Since 9/11, radical Islamic terrorism has made inflammatory headlines. Terrorist atrocities have heightened hostility towards Islam and Muslims. But we wrongly see Islam as a monolith. What is lost in the noise is that most Muslims are grappling with poverty, illiteracy, and unemployment. They can merely hope for the Western ‘way of life’ let alone want to destroy it. Like others, Muslims aspire to be part of a just society that offers opportunities and good governance.

In the wake of vicious terrorist attacks in the United States and Europe, one can understand the harsh reactions of political and military leaders. There is short-lived joy in knowing that Baghdadi has joined Binladin on the list of jihadi ‘heroes’ in the afterlife. But just shooting guns and dropping bombs will not resolve a brutal conflict. Besides, the problem is less to do with cultural and religious differences and more about socio-economic and political disparities.

We know that the West has historically paid lip service to constitutionalism, democracy, and human rights in the Muslim world. It has helped to overturn electoral verdicts in favor of forces considered anti-Western. While hypocritically propagating democracy and freedom, the West has preferred to deal only with autocrats (the Shah, General Zia-ul-Haq, General el-Sisi over Mossadegh, Bhutto, Morsi). Ironically, when compared to ISIS, there is even nostalgia in the West for the dictatorships of Saddam, Gaddafi, and Assad after gleefully destroying nearly all of them!

The Western support for autocrats has hindered political development in many parts of the Muslim world. It is hard to justify the argument that “democracy is incompatible with Islam” if conditions do not allow it to succeed. A consequence of this self-serving policy is that terrorist organizations have found space to spread their murderous ideologies.

 The conflict between religions and cultures equally benefits vested interests in the West and the Muslim world. They include powerful elements within the Military-Industrial Complex and populist politicians. I consider this group the principal winners coming out of 9/11 and the war on terror. For the western power elites and favored autocracies in the Arab world, “radical Islamic terrorism” is a sideshow.

The main focus of vested interests is on the lucrative business of selling arms and buying oil. It helps that the concentration of political and economic decision-making power in key oil-producing states remains in the hands of a few. The few are 23,000 members of the royal families of Saudi Arabia, Qatar, Kuwait, and the UAE who are worth a whopping $ 2.4 trillion. The West intends the arms sales for Arab autocrats to protect themselves from internal and external threats. In return, the autocrats ensure that the West has secure access to oil.

The Muslim world is not blameless. By avoiding self-criticism, Muslims hide the deep malaise in the world of Islam. Since losing the battle to anti-rationalists after the first four centuries in its eventful history, Islam has been in intellectual decline. Muslims have lagged because Islamic societies discourage free inquiry. Today, a civilized debate on this sensitive subject invites a confrontational reaction from Muslims. Regrettably, Muslims feel more comfortable sticking to the line that Islam is a peaceful religion. Muslims feel that a few extremists have given Islam a bad name, unjustly giving way to widespread Islamophobia in the West. Thus, anti-Western feeling in the Muslim world has grown exponentially.

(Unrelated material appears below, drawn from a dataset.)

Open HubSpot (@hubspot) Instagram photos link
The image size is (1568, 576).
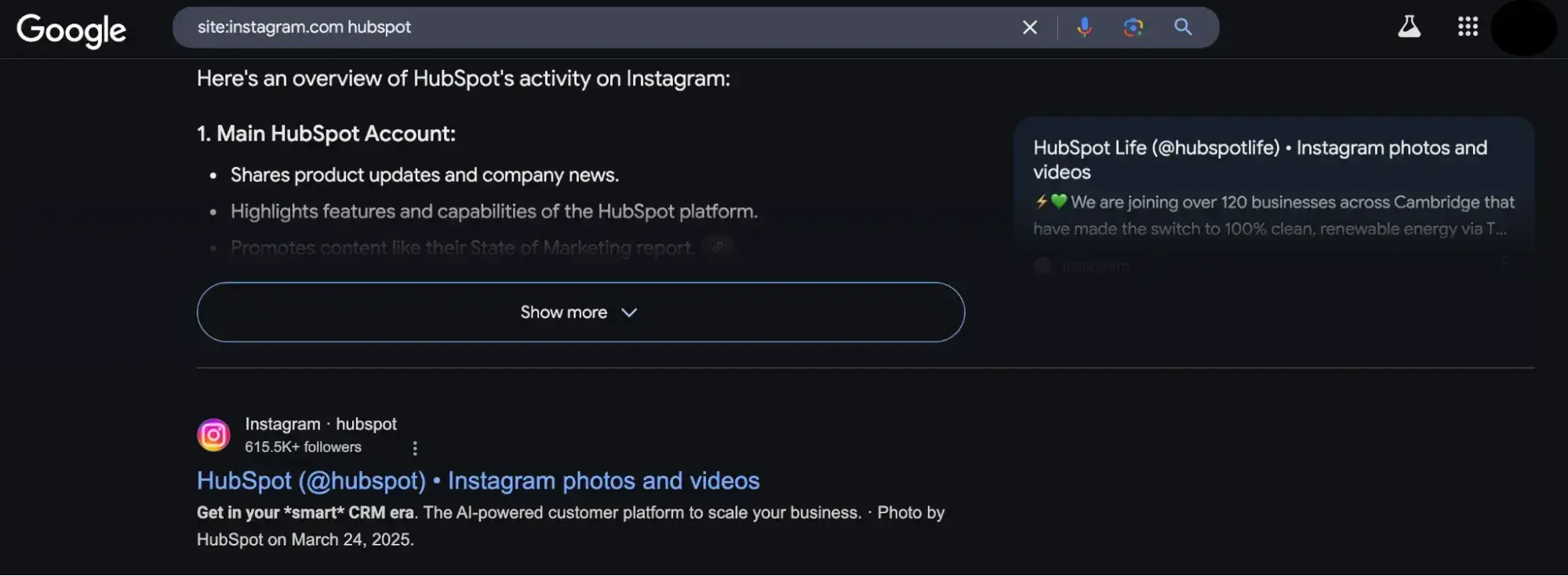tap(478, 480)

At a deeper political level, there is intolerance of discordant ideas and dissent. Secular democracy is an anathema to most Muslims who cannot see beyond the concept that Islam is a complete way of life. Many consider an alien concept the idea that religion is a private matter between an individual and whatever God, they may worship. Islam, too, has no tradition of separating politics and religion.

The rest of the world has seen the merit in embracing the principles of separation of church and state, democracy, human rights, religious pluralism, and civil society. In sharp contrast, barring a few exceptions, political control in the Muslim world remains with autocrats, theocracies, or the military. In modern political terms, this is a serious problem and a cause of friction with Western civilization.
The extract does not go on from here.